6. The method of claim 5, wherein the method comprises: in the step (5), the determined topology optimization initial model structure of the gimbal ring is analyzed, a three-dimensional gimbal ring model is formed by cladding and fitting in a CAD solid modeling mode, a PolyNURBS polygonal modeling mode and a NURBS curved surface modeling mode, the rod thickness and the transition fillet size are optimized, after the three-dimensional gimbal ring model is completed, the additive manufacturing forming and placing position, the size of an overhanging area and the forming difficulty of the reconstructed gimbal ring model are analyzed, and the chamfer size of a transition part is optimized.
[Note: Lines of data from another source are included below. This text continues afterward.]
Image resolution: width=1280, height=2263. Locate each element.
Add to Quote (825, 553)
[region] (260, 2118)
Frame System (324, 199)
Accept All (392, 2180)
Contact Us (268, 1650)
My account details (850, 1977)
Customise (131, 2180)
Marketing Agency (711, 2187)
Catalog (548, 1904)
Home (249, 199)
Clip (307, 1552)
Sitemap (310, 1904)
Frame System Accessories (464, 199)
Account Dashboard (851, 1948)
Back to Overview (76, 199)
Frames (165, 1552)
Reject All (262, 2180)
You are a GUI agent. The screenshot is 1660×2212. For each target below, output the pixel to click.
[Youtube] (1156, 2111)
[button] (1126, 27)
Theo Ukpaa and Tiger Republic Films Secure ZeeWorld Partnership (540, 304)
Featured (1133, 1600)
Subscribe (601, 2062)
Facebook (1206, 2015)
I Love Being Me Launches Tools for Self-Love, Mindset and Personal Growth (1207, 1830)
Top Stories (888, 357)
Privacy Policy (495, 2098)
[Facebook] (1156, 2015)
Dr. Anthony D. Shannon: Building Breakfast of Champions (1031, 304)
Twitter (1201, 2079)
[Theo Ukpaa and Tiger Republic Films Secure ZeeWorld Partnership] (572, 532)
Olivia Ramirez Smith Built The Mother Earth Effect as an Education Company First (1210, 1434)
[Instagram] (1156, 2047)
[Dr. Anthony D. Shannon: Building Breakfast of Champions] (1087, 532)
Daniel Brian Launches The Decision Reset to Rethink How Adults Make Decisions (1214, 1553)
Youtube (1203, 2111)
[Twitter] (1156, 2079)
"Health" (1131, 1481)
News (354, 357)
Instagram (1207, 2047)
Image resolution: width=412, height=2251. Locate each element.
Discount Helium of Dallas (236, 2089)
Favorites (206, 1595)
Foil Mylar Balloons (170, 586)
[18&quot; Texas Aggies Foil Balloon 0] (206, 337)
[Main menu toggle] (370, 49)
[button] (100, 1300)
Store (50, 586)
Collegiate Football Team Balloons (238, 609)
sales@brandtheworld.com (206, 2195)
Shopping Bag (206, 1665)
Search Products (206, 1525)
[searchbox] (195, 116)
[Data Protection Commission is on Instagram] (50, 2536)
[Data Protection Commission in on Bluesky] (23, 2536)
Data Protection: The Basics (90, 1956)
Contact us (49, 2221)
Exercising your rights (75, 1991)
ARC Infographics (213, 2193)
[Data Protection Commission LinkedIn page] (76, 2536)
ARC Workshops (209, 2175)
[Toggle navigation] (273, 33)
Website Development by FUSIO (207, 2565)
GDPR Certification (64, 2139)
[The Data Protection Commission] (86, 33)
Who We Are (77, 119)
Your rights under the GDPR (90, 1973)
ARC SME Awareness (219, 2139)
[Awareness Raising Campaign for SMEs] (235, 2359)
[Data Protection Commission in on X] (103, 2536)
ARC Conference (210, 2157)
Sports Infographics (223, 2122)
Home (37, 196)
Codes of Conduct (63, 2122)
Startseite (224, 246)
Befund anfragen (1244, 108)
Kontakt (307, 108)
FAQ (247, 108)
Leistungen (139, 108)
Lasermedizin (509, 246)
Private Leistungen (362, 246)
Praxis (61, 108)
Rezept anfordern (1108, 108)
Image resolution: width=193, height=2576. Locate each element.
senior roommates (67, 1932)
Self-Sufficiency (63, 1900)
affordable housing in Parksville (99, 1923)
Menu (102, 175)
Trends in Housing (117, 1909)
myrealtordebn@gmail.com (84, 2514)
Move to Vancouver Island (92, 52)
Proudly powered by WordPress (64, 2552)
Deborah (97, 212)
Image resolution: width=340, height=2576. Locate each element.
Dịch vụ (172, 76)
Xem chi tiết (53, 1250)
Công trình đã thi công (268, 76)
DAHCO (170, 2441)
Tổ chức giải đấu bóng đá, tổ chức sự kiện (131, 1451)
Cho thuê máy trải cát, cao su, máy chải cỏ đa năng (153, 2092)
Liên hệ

7. The method of claim 6, wherein the method comprises: in the step (6), redesigning an optimized weight reduction area for the gimbal ring, dividing a continuous area with a VonMises stress value smaller than 500MPa in each side of a web plate, extracting the area and adding a Lattice structure, wherein the Lattice structure consists of rhombic dodecahedron cells, eight extension ribs extend outwards along the diagonal line of the body, the included angle between each main body rib and a projection plane is 41-45 degrees, the length of each single cell structure rod is 3-7 mm, the diameter of each rod is phi 11.0-phi 12.5mm, and the Lattice structures are arranged in a specified direction to form a three-dimensional space array; and performing Boolean combination on the formed three-dimensional space array and the gimbal model to obtain the gimbal model with the lattice structure.

8. The method of claim 7, wherein the method comprises: in the step (7), the boundary conditions and the load working conditions set in the step (2) of the final model of the gimbal CAD are subjected to static analysis, stress deformation data of a lightweight structure is calculated and designed, and whether the design requirements are met is checked.